Tarea propuesta
Convierte en una tabla Markdown las líneas que van desde la que contiene "1568x768 pixels. Task: Open" hasta la que contiene "click(228, 221)", ambas incluidas, y omite las líneas en blanco. Usa dos columnas: "Fila", con el número de fila, y "Línea", con el texto de cada línea.

Líneas proporcionadas
──────

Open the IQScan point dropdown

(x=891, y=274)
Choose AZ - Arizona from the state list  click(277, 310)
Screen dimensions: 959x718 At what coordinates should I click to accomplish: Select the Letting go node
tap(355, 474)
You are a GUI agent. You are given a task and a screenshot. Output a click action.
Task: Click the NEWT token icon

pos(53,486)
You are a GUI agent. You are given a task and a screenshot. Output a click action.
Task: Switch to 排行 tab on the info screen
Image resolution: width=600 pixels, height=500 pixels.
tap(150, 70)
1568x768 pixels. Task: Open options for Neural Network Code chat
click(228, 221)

──────

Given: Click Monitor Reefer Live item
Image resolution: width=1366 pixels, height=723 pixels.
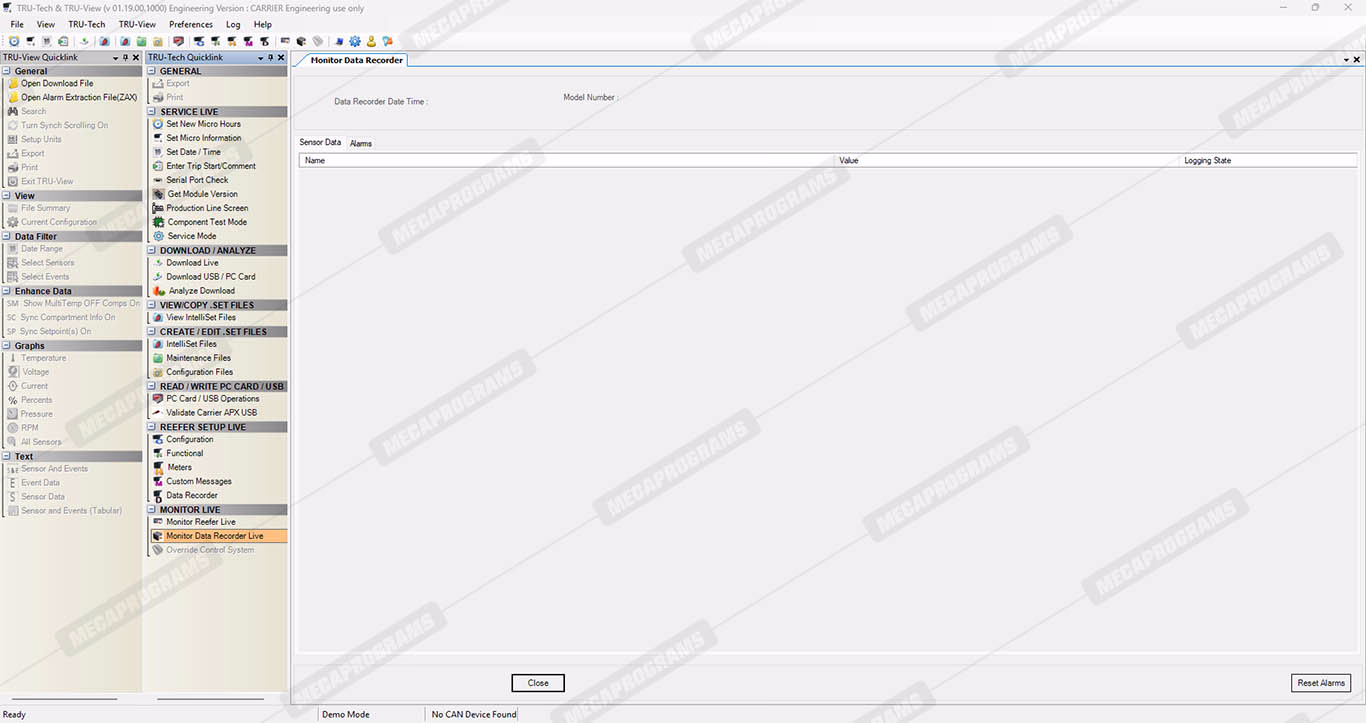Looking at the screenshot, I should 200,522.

──────

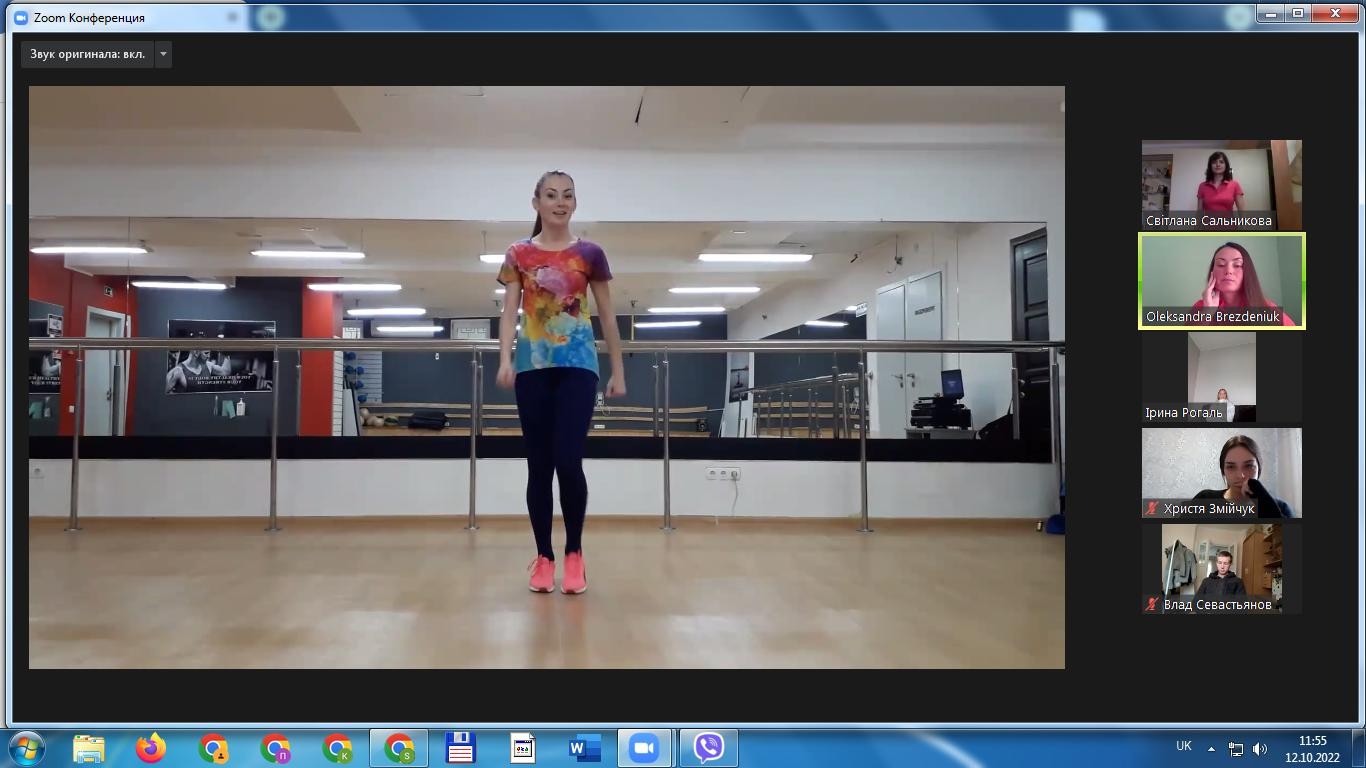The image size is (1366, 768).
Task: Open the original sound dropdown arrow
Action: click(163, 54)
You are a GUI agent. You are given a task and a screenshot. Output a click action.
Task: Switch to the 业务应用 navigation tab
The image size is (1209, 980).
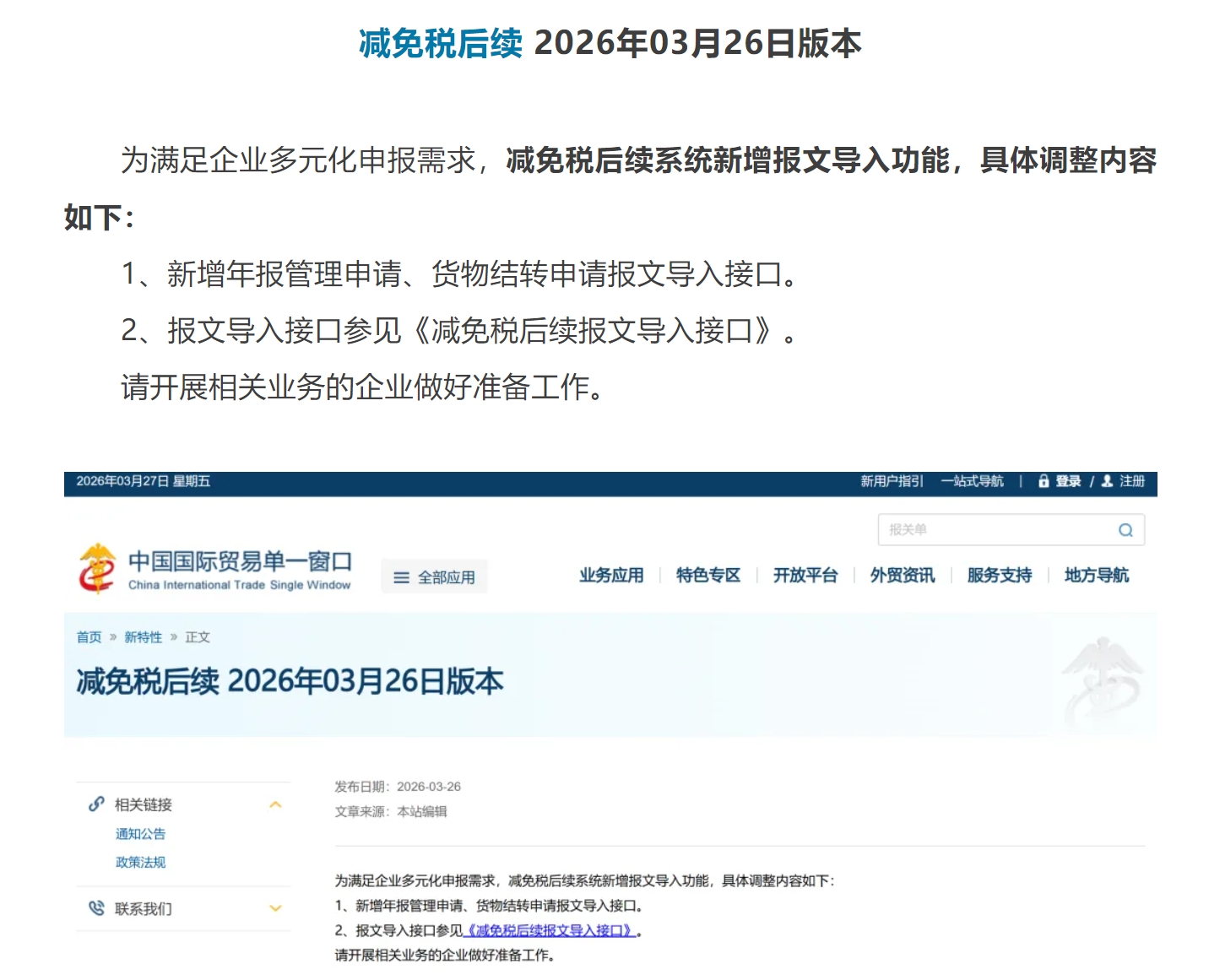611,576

──────

Solución del problema
| Fila | Línea |
|---|---|
| 1 | 1568x768 pixels. Task: Open options for Neural Network Code chat |
| 2 | click(228, 221) |